Electrical Impedance-based Imaging of Brain Compliance in an Animal Model
With funds from the National Institutes of Health and the National Institute of Biomedical Imaging and Bioengineering, we are developing a novel real-time imaging modality to monitor the evolution of brain injury over an extended period of time in order to optimize outcomes. Physical limitations of current technology prevent those suffering from traumatic brain injury (TBI) from being carefully monitored in order to quickly detect and treat swelling or hemorrhage.

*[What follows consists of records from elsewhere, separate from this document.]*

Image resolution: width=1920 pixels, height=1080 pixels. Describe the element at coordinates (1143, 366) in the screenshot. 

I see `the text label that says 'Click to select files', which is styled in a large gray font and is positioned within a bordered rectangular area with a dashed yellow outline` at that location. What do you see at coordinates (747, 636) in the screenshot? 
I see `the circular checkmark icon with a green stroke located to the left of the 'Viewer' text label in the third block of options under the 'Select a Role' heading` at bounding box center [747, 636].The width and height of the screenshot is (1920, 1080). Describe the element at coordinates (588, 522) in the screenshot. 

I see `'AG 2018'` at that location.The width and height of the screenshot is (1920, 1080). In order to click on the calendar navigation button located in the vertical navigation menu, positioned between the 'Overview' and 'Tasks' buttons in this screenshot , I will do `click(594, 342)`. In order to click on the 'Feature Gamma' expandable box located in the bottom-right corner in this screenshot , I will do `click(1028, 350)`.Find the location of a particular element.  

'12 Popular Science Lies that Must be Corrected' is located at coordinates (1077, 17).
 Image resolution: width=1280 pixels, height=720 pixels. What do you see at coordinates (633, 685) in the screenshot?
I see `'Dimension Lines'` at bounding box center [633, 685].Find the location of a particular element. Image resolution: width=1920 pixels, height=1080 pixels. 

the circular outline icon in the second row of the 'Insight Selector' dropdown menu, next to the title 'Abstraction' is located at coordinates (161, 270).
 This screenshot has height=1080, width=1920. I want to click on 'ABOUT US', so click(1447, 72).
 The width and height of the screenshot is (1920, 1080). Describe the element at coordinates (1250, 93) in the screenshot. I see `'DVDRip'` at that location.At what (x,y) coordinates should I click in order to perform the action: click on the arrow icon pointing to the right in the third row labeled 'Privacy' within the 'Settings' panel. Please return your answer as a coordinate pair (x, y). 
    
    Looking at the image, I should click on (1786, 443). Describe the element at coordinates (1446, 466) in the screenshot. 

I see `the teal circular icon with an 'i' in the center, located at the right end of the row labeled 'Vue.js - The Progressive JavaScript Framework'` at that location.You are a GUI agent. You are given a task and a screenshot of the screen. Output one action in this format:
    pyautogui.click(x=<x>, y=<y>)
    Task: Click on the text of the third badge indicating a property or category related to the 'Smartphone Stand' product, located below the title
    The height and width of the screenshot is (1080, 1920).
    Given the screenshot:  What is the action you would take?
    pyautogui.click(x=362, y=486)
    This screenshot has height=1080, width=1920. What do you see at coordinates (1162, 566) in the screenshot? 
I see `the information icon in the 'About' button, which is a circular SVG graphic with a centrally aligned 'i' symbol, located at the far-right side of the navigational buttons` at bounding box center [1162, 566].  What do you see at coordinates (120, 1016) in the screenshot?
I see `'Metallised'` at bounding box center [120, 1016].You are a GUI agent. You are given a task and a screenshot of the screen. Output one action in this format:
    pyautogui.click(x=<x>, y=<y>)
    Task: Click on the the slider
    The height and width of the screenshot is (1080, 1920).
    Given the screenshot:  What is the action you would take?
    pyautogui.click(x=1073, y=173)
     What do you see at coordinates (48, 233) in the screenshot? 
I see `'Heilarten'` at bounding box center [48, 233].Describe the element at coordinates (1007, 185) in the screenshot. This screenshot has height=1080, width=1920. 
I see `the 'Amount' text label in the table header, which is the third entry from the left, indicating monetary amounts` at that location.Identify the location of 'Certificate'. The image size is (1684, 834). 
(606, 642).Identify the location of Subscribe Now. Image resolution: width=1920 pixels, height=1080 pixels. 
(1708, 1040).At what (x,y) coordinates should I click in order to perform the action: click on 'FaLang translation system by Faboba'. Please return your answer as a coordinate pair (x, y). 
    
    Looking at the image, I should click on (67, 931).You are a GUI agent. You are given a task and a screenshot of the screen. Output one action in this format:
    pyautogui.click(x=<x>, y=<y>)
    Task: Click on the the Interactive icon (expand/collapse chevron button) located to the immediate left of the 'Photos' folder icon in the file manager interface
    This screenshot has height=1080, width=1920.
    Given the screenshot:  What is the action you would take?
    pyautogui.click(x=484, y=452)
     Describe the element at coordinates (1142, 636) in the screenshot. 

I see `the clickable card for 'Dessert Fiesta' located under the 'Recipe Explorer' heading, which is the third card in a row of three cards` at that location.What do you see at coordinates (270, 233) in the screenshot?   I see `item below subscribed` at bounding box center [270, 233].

Currently, surgically implanted intracranial pressure (ICP) sensing measures global pressure trends to indicate a worsening status. Spikes in these trends indicate adverse events, however, the results are shown later than nominally desired. Other systems used to detect parameters in determining patient brain health, such as external blood pressure monitors and existing imaging systems, have also proven at times to be unreliable, difficult to conduct, limiting, expensive or put a patient at risk.
We are in the process of developing and validating a real-time electrical impedance tomography (EIT) system for use in imaging and monitoring patients with TBI. We hypothesize that the difference in the electrical impedance between intracranial fluids (blood and cerebral spinal fluid) and the soft tissues of the brain, as estimated by high-speed EIT, will enable monitoring of blood perfusion and injury progression over extended periods of time and provide spatial information, localizing regions of clinical concern. Furthermore, the correlation of EIT and implanted intracranial pressure data should enable estimation of intracranial compliance — a better indicator of tissue stiffness and early onset of edema.